Yonaguska, (1759–1839), who was known as Drowning Bear (the English meaning of his name), was a leader among the Cherokee of the Lower Towns of North Carolina.

During the Indian Removal of the late 1830s, he was the only chief who remained in the hills to rebuild the Eastern Band of Cherokee Indians, joined by others who had escaped or eluded the United States soldiers. Before that time, he had adopted William Holland Thomas as his son; the fatherless European-American youth was working at the trading post and had learned Cherokee. Yonaguska taught him Cherokee ways and, after Thomas became an attorney, he represented the tribe in negotiations with the federal government. Thomas was never a Chief of any Cherokee band but played important roles. Thomas bought land and established a Cherokee reserve for the tribe's use at what is now the Qualla Boundary, the territory of the federally recognized tribe in North Carolina.

During his life, Yonaguska was a reformer and a prophet; he was a leader who recognized the destructive power of the white man's liquor and the settlers' insatiable greed for Cherokee lands.

Early life
Yonaguska was born about 1759 in the Cherokee Lower Towns of present-day North Carolina and Georgia. According to the Cherokee matrilineal system of inheritance and descent, he was considered born into his Cherokee mother's clan, where he gained his status. As a boy of 12, Yonaguska had a vision that the European Americans threatened the Cherokee way of life, but people did not pay attention when he spoke of it. At age 17, he witnessed widespread destruction by Gen. Griffith Rutherford and his North Carolina militia, who in 1776 burned 36 Cherokee towns during the military action. The Cherokee had been allied with the British, and the colonials were trying to discourage them from acting in the coming revolution.

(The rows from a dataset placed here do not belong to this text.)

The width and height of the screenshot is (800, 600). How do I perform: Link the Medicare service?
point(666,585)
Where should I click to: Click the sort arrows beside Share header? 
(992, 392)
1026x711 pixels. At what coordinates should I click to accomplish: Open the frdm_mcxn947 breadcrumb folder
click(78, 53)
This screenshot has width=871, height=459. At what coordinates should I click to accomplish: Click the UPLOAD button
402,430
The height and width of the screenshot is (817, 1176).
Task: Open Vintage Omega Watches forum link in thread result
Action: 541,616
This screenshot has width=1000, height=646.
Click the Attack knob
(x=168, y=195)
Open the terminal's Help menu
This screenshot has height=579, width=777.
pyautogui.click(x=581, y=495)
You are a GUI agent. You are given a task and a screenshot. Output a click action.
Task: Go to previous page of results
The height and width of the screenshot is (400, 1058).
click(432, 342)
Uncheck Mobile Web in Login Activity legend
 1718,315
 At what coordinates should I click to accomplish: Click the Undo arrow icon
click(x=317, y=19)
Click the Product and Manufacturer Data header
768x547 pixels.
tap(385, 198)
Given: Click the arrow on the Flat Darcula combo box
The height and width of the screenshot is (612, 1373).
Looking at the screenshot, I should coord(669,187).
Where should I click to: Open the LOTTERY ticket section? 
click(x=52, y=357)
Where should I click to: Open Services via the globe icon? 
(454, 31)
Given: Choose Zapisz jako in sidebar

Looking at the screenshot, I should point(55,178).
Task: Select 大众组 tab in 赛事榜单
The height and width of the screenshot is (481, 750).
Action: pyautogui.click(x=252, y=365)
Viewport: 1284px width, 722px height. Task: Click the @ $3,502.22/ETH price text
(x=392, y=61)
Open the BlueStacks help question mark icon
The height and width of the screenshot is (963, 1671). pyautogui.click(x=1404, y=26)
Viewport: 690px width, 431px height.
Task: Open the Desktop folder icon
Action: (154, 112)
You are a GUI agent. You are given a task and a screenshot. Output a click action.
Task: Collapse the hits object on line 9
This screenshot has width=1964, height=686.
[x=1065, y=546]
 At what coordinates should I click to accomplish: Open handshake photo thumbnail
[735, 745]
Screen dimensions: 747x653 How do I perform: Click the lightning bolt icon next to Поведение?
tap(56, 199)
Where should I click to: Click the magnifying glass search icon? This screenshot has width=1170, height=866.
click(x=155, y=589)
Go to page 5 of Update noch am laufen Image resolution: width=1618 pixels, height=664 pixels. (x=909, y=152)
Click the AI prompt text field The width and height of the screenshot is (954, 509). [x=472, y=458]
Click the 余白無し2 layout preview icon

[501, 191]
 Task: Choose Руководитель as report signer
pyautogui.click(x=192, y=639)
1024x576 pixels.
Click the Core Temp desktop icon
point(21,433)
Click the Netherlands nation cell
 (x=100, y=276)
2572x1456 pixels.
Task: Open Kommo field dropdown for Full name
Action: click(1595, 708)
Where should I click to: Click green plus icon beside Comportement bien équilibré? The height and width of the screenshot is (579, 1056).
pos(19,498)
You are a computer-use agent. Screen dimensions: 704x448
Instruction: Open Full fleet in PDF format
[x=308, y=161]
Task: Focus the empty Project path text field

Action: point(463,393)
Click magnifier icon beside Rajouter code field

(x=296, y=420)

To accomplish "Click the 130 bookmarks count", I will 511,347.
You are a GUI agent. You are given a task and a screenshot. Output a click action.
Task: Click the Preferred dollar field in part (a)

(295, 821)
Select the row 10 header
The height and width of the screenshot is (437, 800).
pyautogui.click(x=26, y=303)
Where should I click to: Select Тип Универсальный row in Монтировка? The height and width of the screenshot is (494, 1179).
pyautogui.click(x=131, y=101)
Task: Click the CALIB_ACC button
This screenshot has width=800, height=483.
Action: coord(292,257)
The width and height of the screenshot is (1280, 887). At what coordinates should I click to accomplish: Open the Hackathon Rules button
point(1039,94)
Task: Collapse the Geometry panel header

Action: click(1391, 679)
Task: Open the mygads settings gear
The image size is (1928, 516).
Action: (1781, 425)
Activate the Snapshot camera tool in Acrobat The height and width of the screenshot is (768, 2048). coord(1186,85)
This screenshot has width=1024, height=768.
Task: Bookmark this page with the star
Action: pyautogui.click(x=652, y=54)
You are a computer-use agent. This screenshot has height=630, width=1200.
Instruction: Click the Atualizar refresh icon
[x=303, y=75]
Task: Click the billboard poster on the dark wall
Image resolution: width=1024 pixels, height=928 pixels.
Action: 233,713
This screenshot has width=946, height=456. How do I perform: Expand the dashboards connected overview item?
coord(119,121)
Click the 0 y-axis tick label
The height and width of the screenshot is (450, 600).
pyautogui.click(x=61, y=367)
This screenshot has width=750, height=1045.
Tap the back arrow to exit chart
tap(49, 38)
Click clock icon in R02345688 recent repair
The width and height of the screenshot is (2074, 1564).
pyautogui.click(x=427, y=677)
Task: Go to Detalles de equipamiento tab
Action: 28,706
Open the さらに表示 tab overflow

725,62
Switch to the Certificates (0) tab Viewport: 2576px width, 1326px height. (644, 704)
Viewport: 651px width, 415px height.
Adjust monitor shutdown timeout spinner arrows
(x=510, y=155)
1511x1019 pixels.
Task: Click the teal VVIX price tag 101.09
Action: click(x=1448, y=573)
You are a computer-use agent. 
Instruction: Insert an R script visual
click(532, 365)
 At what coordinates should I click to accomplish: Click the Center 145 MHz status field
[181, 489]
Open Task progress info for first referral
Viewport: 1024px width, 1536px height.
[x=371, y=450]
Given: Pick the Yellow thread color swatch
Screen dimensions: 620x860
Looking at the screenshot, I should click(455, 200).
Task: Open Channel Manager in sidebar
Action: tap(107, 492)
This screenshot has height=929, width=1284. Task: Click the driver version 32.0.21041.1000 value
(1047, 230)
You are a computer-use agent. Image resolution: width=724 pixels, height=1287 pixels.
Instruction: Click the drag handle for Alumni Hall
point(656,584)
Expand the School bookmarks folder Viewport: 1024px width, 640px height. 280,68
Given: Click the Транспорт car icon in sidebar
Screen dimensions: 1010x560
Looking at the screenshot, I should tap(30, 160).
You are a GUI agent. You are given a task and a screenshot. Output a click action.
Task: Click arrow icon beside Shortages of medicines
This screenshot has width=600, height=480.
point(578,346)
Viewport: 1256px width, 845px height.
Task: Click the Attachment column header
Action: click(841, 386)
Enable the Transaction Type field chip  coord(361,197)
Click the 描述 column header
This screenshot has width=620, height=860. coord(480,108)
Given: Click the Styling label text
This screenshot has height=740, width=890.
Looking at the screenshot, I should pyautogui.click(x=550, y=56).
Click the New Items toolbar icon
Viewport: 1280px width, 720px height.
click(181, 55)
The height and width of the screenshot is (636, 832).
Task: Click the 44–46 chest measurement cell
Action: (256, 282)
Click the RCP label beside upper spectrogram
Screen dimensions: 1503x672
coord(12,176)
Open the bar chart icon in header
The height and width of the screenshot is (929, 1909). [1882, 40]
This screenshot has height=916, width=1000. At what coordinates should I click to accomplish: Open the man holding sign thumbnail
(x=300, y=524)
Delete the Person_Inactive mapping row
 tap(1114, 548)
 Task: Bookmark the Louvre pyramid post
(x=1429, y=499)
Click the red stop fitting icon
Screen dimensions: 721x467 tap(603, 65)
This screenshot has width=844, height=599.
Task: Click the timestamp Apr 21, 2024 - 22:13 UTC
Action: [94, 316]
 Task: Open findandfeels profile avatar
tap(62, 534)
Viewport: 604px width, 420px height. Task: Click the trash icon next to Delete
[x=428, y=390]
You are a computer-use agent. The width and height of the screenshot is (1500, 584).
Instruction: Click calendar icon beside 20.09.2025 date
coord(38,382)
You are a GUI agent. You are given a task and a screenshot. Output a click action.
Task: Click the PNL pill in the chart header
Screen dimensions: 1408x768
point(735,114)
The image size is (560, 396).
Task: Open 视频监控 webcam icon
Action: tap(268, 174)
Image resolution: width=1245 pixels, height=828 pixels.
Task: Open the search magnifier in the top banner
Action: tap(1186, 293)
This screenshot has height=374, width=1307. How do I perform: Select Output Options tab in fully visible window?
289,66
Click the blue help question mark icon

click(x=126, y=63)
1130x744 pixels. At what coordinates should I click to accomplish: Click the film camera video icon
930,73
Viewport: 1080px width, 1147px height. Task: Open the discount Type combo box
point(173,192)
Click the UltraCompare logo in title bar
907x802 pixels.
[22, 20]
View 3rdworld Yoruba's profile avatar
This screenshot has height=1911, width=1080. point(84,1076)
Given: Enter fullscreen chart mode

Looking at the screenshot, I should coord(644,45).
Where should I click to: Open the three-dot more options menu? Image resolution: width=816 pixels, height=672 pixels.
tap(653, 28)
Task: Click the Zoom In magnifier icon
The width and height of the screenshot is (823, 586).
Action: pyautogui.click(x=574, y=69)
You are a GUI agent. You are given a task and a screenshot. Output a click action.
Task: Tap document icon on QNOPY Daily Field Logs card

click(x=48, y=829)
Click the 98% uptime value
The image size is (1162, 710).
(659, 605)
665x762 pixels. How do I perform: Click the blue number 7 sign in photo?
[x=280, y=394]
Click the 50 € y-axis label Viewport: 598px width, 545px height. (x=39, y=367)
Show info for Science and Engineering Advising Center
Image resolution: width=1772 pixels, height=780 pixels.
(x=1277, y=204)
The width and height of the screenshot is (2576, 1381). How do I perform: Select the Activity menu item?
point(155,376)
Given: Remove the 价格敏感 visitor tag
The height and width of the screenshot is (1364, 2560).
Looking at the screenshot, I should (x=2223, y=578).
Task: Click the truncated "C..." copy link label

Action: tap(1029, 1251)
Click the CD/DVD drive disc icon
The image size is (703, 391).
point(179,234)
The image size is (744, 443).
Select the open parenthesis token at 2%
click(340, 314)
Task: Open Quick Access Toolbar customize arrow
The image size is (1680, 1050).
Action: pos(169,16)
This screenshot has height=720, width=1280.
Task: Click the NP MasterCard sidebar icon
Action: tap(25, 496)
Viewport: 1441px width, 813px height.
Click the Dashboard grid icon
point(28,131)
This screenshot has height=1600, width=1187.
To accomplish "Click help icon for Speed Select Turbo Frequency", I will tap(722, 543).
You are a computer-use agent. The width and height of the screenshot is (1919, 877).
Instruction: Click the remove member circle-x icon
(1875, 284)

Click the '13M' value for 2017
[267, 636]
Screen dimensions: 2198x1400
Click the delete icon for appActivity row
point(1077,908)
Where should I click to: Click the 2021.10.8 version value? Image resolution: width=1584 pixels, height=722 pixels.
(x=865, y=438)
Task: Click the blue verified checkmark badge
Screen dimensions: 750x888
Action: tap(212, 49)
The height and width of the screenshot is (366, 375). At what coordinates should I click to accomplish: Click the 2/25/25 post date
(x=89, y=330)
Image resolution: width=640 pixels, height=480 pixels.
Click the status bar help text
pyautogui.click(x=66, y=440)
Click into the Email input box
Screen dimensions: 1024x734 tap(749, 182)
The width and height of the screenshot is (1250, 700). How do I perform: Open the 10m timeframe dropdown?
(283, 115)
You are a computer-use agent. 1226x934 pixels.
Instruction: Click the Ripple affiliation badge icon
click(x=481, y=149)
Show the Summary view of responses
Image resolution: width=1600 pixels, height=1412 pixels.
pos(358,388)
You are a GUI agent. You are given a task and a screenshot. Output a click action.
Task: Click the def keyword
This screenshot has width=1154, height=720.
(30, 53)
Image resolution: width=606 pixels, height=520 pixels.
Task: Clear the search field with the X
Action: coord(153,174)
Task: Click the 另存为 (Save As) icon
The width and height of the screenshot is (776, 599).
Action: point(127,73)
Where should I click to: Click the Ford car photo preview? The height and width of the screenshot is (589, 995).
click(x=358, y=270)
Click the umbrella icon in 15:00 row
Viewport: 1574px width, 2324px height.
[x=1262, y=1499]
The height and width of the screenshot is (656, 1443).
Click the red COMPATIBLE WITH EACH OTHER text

Yonaguska was described as a strikingly handsome man, strongly built, and standing . He suffered from becoming addicted to alcohol as a young man. He and his wife adopted as their son William Holland Thomas, a fatherless European-American youth who worked at the trading post at Qualla Town and learned the Cherokee language. Thomas learned many Cherokee ways.

Awakening
In 1819 when he was 60 years old, Yonaguska became critically ill.  He had a vision, which he told his people after recovering.  His message from the spirit world was that, "The Cherokee must never again drink whiskey. Whiskey must be banished."

He had Will Thomas write out a pledge: "The undersigned Cherokees, belonging to the town of Qualla agree to abandon the use of spirituous liquors."  Yonaguska signed it, followed by the council (chiefs of the clans) and town residents. From the signing of the pledge until Yonaguska's death in 1839 at the age of 80, the Eastern Band of Cherokee Indians refrained from using liquor. On the few occasions when he learned of someone breaking the pledge, Yonaguska had the culprit whipped.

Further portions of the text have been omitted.